Pipeline详解及Spark MLlib使用示例(Scala/Java/Python)

本文中，我们介绍机器学习管道的概念。机器学习管道提供一系列基于数据框的高级的接口来帮助用户建立和调试实际的机器学习管道。

管道里的主要概念

MLlib提供标准的接口来使联合多个算法到单个的管道或者工作流，管道的概念源于scikit-learn项目。

1.数据框：机器学习接口使用来自Spark SQL的数据框形式数据作为数据集，它可以处理多种数据类型。比如，一个数据框可以有不同的列存储文本、特征向量、标签值和预测值。
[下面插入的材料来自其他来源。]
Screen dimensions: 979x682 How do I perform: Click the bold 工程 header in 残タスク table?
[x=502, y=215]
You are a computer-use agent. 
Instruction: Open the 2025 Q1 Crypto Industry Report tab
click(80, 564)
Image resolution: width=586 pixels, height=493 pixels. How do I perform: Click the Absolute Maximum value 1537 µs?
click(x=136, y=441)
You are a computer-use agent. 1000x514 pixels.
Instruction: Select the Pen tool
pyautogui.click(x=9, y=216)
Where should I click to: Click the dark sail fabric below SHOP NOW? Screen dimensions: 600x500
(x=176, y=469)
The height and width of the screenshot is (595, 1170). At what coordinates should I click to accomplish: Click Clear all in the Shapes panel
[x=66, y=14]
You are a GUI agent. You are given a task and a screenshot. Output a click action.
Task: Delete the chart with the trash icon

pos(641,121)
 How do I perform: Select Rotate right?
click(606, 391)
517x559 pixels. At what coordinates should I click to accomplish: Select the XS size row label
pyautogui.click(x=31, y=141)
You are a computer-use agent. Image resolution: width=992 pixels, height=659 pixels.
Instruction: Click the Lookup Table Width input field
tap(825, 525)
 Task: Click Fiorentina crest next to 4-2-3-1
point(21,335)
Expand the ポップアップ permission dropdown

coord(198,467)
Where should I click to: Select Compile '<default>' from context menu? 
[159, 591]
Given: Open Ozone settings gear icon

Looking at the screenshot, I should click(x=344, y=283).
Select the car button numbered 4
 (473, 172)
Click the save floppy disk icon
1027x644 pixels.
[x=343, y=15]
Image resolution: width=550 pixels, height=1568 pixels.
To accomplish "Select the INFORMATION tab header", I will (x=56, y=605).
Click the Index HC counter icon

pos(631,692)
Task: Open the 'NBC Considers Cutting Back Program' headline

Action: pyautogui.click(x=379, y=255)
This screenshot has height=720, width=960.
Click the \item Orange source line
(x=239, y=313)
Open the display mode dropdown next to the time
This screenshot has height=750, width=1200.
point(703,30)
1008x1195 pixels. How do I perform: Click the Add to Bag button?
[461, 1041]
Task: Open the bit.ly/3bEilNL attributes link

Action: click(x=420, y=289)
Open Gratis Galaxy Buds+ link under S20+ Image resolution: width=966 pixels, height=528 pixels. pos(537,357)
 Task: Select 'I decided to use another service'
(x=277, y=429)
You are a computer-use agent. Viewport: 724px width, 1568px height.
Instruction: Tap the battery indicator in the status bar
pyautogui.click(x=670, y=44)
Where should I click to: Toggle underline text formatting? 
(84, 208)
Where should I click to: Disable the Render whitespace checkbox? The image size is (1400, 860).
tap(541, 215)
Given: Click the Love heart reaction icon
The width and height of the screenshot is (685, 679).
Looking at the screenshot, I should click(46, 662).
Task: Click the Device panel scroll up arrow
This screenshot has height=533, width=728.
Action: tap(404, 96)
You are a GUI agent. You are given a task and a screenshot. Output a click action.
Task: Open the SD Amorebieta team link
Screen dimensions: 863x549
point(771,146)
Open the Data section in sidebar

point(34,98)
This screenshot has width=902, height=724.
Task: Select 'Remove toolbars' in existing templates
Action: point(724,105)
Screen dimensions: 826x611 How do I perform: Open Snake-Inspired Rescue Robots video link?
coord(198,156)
2.转换器：转换器是将一个数据框变为另一个数据框的算法。比如，一个机器学习模型就是一个转换器，它将带有特征数据框转为预测值数据框。

3.估计器：估计器是拟合一个数据框来产生转换器的算法。比如，一个机器学习算法就是一个估计器，它训练一个数据框产生一个模型。

4.管道：一个管道串起多个转换器和估计器，明确一个机器学习工作流。

5.参数：管道中的所有转换器和估计器使用共同的接口来指定参数。

数据框

机器学习算法可以应用于多种类型的数据，如向量、文本、图像和结构化数据。管道接口中采用来自Spark SQL的数据框来支持多种类型的数据。可以查看Spark SQLdatatype reference来了解数据框支持的基础和结构化数据类型。除了Spark SQL指南中提到的数据类型外，数据框还可以使用机器学习向量类型。可以显式地建立数据框或者隐式地从规则的RDD建立数据框，下面的代码将会给出示例。数据框中的列需要命名。代码中的示例使用如“text”，“features“和”label“的名字。

管道组件

转换器

转换器包含特征变化和学习模型。技术上来说，转化器通过方法transform()，在原始数据上增加一列或者多列来将一个数据框转为另一个数据框。如：

1.一个特征转换器输入一个数据框，读取一个文本列，将其映射为新的特征向量列。输出一个新的带有特征向量列的数据框。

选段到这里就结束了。